+++ RECORDS SHOWN
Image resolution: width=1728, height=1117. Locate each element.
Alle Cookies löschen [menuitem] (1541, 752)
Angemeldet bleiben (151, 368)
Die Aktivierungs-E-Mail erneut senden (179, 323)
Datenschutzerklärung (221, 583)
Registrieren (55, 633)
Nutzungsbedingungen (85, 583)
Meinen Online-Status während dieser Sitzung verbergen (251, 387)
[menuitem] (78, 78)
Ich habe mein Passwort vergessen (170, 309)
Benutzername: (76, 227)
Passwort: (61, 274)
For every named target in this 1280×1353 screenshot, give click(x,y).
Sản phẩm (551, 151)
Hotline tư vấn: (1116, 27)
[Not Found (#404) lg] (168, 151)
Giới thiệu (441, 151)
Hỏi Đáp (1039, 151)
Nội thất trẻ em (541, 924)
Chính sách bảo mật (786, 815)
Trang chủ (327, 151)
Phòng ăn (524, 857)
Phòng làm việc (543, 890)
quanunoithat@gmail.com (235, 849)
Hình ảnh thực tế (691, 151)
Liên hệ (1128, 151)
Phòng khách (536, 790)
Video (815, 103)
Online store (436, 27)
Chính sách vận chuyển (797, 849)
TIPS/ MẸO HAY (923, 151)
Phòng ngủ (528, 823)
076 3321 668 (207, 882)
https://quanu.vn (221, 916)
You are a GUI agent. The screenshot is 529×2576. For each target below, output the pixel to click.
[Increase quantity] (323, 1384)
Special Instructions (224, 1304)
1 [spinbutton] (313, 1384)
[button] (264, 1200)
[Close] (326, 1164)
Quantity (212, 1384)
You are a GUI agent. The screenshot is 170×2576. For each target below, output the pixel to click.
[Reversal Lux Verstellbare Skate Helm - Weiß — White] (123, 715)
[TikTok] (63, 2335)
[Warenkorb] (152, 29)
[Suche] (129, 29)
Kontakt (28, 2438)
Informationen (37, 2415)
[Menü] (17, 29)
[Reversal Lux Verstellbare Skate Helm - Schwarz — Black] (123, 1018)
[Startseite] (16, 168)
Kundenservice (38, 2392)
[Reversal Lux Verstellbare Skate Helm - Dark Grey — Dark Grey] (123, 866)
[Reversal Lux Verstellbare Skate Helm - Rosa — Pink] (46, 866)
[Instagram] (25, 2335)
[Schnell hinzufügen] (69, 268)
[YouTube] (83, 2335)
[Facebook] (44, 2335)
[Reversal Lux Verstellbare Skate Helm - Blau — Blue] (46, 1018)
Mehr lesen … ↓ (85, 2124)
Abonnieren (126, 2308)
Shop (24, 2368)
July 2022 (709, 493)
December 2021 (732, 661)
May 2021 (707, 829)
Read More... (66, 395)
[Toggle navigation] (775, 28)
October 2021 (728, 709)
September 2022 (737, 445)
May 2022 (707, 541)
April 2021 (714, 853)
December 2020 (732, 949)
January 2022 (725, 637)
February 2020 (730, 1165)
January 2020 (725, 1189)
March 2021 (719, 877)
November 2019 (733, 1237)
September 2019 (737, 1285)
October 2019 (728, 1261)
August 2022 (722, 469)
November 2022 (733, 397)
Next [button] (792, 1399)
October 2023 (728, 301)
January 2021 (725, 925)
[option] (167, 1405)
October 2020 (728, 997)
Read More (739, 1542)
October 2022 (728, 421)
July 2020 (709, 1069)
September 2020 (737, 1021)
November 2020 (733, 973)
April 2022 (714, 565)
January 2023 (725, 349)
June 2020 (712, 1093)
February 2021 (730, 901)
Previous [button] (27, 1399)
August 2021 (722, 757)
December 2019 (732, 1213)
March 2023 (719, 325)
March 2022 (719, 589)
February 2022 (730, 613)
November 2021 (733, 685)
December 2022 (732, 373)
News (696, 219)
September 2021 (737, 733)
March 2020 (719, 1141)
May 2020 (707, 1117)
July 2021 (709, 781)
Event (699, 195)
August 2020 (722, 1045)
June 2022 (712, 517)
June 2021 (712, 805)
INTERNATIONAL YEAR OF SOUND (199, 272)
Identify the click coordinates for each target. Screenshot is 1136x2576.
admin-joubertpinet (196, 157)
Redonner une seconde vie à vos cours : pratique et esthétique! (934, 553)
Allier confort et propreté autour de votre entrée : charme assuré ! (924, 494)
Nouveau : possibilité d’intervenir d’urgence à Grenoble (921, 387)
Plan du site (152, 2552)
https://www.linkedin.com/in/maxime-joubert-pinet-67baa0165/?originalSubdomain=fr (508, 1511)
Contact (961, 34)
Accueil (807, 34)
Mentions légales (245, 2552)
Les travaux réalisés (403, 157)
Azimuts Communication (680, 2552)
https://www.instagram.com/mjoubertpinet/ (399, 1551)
++++++
■ WORK TO BE COMPLETED: Return the material above in full, exactly as it appears.

■ TASK RESULT:
Image resolution: width=1728, height=1117. Locate each element.
Alle Cookies löschen [menuitem] (1541, 752)
Angemeldet bleiben (151, 368)
Die Aktivierungs-E-Mail erneut senden (179, 323)
Datenschutzerklärung (221, 583)
Registrieren (55, 633)
Nutzungsbedingungen (85, 583)
Meinen Online-Status während dieser Sitzung verbergen (251, 387)
[menuitem] (78, 78)
Ich habe mein Passwort vergessen (170, 309)
Benutzername: (76, 227)
Passwort: (61, 274)
For every named target in this 1280×1353 screenshot, give click(x,y).
Sản phẩm (551, 151)
Hotline tư vấn: (1116, 27)
[Not Found (#404) lg] (168, 151)
Giới thiệu (441, 151)
Hỏi Đáp (1039, 151)
Nội thất trẻ em (541, 924)
Chính sách bảo mật (786, 815)
Trang chủ (327, 151)
Phòng ăn (524, 857)
Phòng làm việc (543, 890)
quanunoithat@gmail.com (235, 849)
Hình ảnh thực tế (691, 151)
Liên hệ (1128, 151)
Phòng khách (536, 790)
Video (815, 103)
Online store (436, 27)
Chính sách vận chuyển (797, 849)
TIPS/ MẸO HAY (923, 151)
Phòng ngủ (528, 823)
076 3321 668 (207, 882)
https://quanu.vn (221, 916)
You are a GUI agent. The screenshot is 529×2576. For each target below, output the pixel to click.
[Increase quantity] (323, 1384)
Special Instructions (224, 1304)
1 [spinbutton] (313, 1384)
[button] (264, 1200)
[Close] (326, 1164)
Quantity (212, 1384)
You are a GUI agent. The screenshot is 170×2576. For each target below, output the pixel to click.
[Reversal Lux Verstellbare Skate Helm - Weiß — White] (123, 715)
[TikTok] (63, 2335)
[Warenkorb] (152, 29)
[Suche] (129, 29)
Kontakt (28, 2438)
Informationen (37, 2415)
[Menü] (17, 29)
[Reversal Lux Verstellbare Skate Helm - Schwarz — Black] (123, 1018)
[Startseite] (16, 168)
Kundenservice (38, 2392)
[Reversal Lux Verstellbare Skate Helm - Dark Grey — Dark Grey] (123, 866)
[Reversal Lux Verstellbare Skate Helm - Rosa — Pink] (46, 866)
[Instagram] (25, 2335)
[Schnell hinzufügen] (69, 268)
[YouTube] (83, 2335)
[Facebook] (44, 2335)
[Reversal Lux Verstellbare Skate Helm - Blau — Blue] (46, 1018)
Mehr lesen … ↓ (85, 2124)
Abonnieren (126, 2308)
Shop (24, 2368)
July 2022 (709, 493)
December 2021 (732, 661)
May 2021 (707, 829)
Read More... (66, 395)
[Toggle navigation] (775, 28)
October 2021 (728, 709)
September 2022 (737, 445)
May 2022 (707, 541)
April 2021 (714, 853)
December 2020 (732, 949)
January 2022 (725, 637)
February 2020 (730, 1165)
January 2020 (725, 1189)
March 2021 (719, 877)
November 2019 (733, 1237)
September 2019 (737, 1285)
October 2019 (728, 1261)
August 2022 (722, 469)
November 2022 (733, 397)
Next [button] (792, 1399)
October 2023 (728, 301)
January 2021 (725, 925)
[option] (167, 1405)
October 2020 (728, 997)
Read More (739, 1542)
October 2022 (728, 421)
July 2020 (709, 1069)
September 2020 (737, 1021)
November 2020 (733, 973)
April 2022 (714, 565)
January 2023 (725, 349)
June 2020 (712, 1093)
February 2021 (730, 901)
Previous [button] (27, 1399)
August 2021 (722, 757)
December 2019 (732, 1213)
March 2023 (719, 325)
March 2022 (719, 589)
February 2022 (730, 613)
November 2021 (733, 685)
December 2022 (732, 373)
News (696, 219)
September 2021 (737, 733)
March 2020 (719, 1141)
May 2020 (707, 1117)
July 2021 (709, 781)
Event (699, 195)
August 2020 (722, 1045)
June 2022 (712, 517)
June 2021 (712, 805)
INTERNATIONAL YEAR OF SOUND (199, 272)
Identify the click coordinates for each target. Screenshot is 1136x2576.
admin-joubertpinet (196, 157)
Redonner une seconde vie à vos cours : pratique et esthétique! (934, 553)
Allier confort et propreté autour de votre entrée : charme assuré ! (924, 494)
Nouveau : possibilité d’intervenir d’urgence à Grenoble (921, 387)
Plan du site (152, 2552)
https://www.linkedin.com/in/maxime-joubert-pinet-67baa0165/?originalSubdomain=fr (508, 1511)
Contact (961, 34)
Accueil (807, 34)
Mentions légales (245, 2552)
Les travaux réalisés (403, 157)
Azimuts Communication (680, 2552)
https://www.instagram.com/mjoubertpinet/ (399, 1551)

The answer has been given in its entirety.